AFFAIRE INTÉRESSANT L’OPPOSITION d’Orchid Brands Limited et Orchid Drinks Limited à la demande d’enregistrement numéro 1,087,546 produite par Calpis Co., Ltd. en vue de l’enregistrement de la marque de commerce AMEEL

                                                       

 

Le 22 décembre 2000, Calpis Co., Ltd. (la requérante) a demandé l’enregistrement de la marque de commerce AMEEL (la marque en cause) et revendiqué une date de priorité conventionnelle, à savoir le 14 novembre 2000. La demande est fondée sur l’enregistrement de la marque à l’étranger pour emploi en liaison avec les marchandises suivantes :

Lait; produits laitiers, nommément crème, fromage, beurre, crème fouettée, lait concentré, lait en poudre; lactosérum; yogourt; boissons d’acide lactique, nommément boissons rafraîchissantes non gazéifiées contenant eau, sucre, lait écrémé en poudre, pectine, acide citrique, acide lactique, citrate de sodium et arômes; produits laitiers sous forme de comprimés; boissons de lait sur; lait fermenté; lait de culture; boissons rafraîchissantes; boissons au lactosérum; boissons de l’effort; jus de fruits; eau minérale; boissons gazeuses rafraîchissantes; eau gazéifiée; soda au gingembre.

 

La demande a été annoncée pour fin d’opposition dans l’édition du Journal des marques de commerce du 2 octobre 2002.

 

Le 28 février 2003, Orchid Brands Limited et Orchid Drinks Limited (les opposantes) ont produit une déclaration d’opposition. La requérante a produit et signifié une contre‑déclaration dans laquelle elle nie toutes les allégations de l’opposition.

 

Les opposantes n’ont pas déposé de preuve sous le régime de l’article 41 du Règlement sur les marques de commerce (1996).

 

En application de l’article 42 du Règlement, la requérante a déposé des copies certifiées conformes des enregistrements no LMC566,180 visant la marque AMEAL et LMC543,918 visant la marque Caractères japonais et Dessin ainsi qu’une copie certifiée conforme de la demande d’enregistrement de marque de commerce no 1,002,014 visant la marque AMEAL.

 

Les opposantes ont déposé en preuve l’affidavit de John Michael Gibney, en application de l’article 43 du Règlement.

 

Seule la requérante a produit un plaidoyer écrit.
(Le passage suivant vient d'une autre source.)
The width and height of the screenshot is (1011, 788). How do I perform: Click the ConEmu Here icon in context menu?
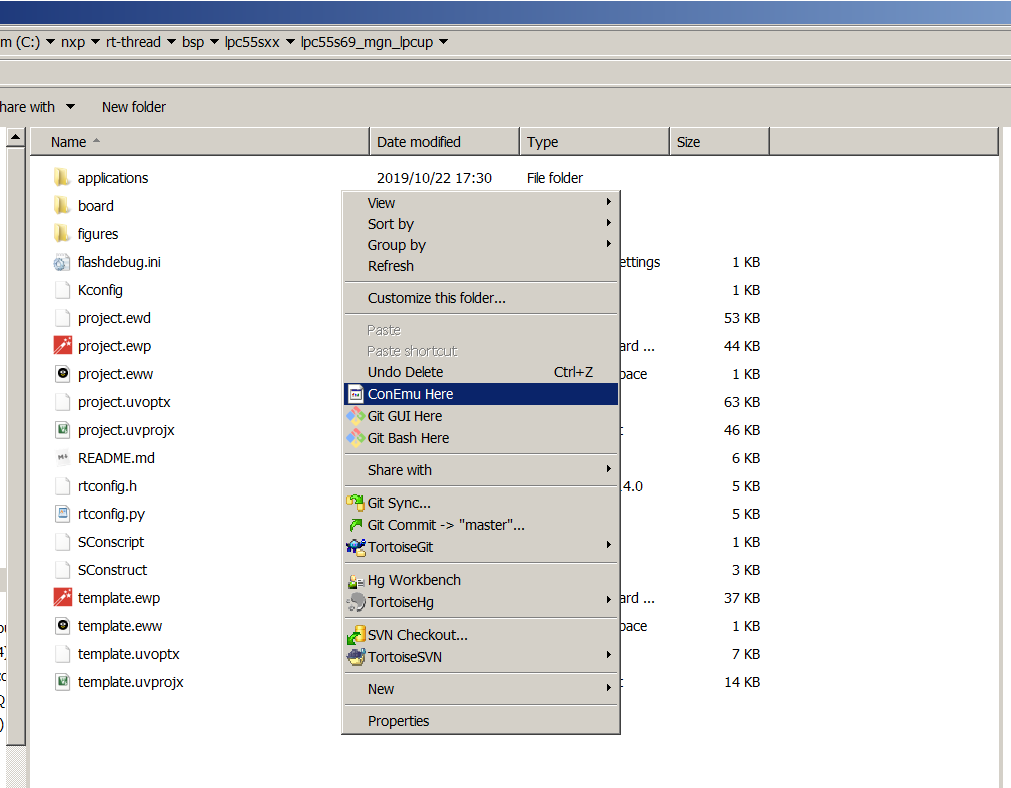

Il n’y a pas eu d’audience.

 

Motifs d’opposition

Les trois motifs d’opposition invoqués par les opposantes se rapportent au risque de confusion entre la marque en cause et la marque AMÉ des opposantes, que ces dernières affirment avoir employée et enregistrée antérieurement, en liaison avec les marchandises suivantes :

eaux minérales et gazeuses : boissons non alcoolisées, nommément jus de fruits, boissons aux fruits et boissons gazeuses; sirops et produits servant à la préparation des jus de fruits, boissons aux fruits et boissons gazeuses.

 

Les motifs d’opposition invoqués sont les suivants :

  1. l’enregistrabilité sous le régime de l’alinéa 12(1)d) de la Loi sur les marques de commerce, L.R.C. (1985), ch. T-13 (la Loi), compte tenu de l’enregistrement de la marque AMÉ en liaison avec les marchandises susmentionnées, sous le no LMC476,894;
  2. le droit à l’enregistrement aux termes de l’article 16, compte tenu de la confusion avec la marque AMÉ des opposantes, employée antérieurement;
  3. le caractère distinctif, du fait que la marque en cause ne distingue pas véritablement les marchandises de la requérante de celles des opposantes pas plus qu’elle n’est adaptée à le faire.

 

La question préliminaire de la recevabilité de l’affidavit de Michael Gibney

La requérante soutient que l’affidavit en question est irrecevable car il ne constitue pas une contre‑preuve acceptable, et je partage ce point de vue.

 

Monsieur Gibney, un dirigeant d’Orchid Drinks Limited, atteste la vente de produits AME (sic) au Canada et le résultat d’une opposition à une demande d’enregistrement d’une marque communautaire. Il est impossible de qualifier cet affidavit de contre-preuve répondant aux copies certifiées conformes que la requérante a déposées. Il s’agit manifestement d’une preuve principale qui, par suite, aurait dû être déposée en application des articles 41 ou 44, et non de l’article 43.

 

Je ne tiendrai donc pas compte de l’affidavit de M. Gibney.

 

Charge de la preuve

C’est à la requérante qu’il incombe de démontrer suivant la prépondérance des probabilités que la demande d’enregistrement est conforme aux exigences de la Loi, mais l’opposante a la charge initiale de présenter suffisamment d’éléments de preuve recevables pouvant raisonnablement étayer la conclusion que les faits allégués à l’appui de chaque motif d’opposition existent [voir John Labatt Limited c. The Molson Companies Limited, (1990) 30 C.P.R. (3d) 293 (C.F. 1re inst.), p. 298; Dion Neckwear Ltd. c. Christian Dior, S.A. et al. (2002), 20 C.P.R. (4th) 155 (C.A.F.)].

 

Bien que les opposantes n’aient pas soumis d’éléments de preuve établissant que leur enregistrement est en règle, j’ai exercé le pouvoir discrétionnaire conféré au registraire de vérifier les registres pour confirmer l’existence d’un enregistrement [Quaker Oats of Canada Ltd./La Compagnie Quaker Oats du Canada Ltée c. Menu Foods Ltd., 11 C.P.R. (3d) 410 (C.O.M.C.)]. La charge initiale afférente au motif d’opposition fondé sur l’enregistrabilité a donc été remplie.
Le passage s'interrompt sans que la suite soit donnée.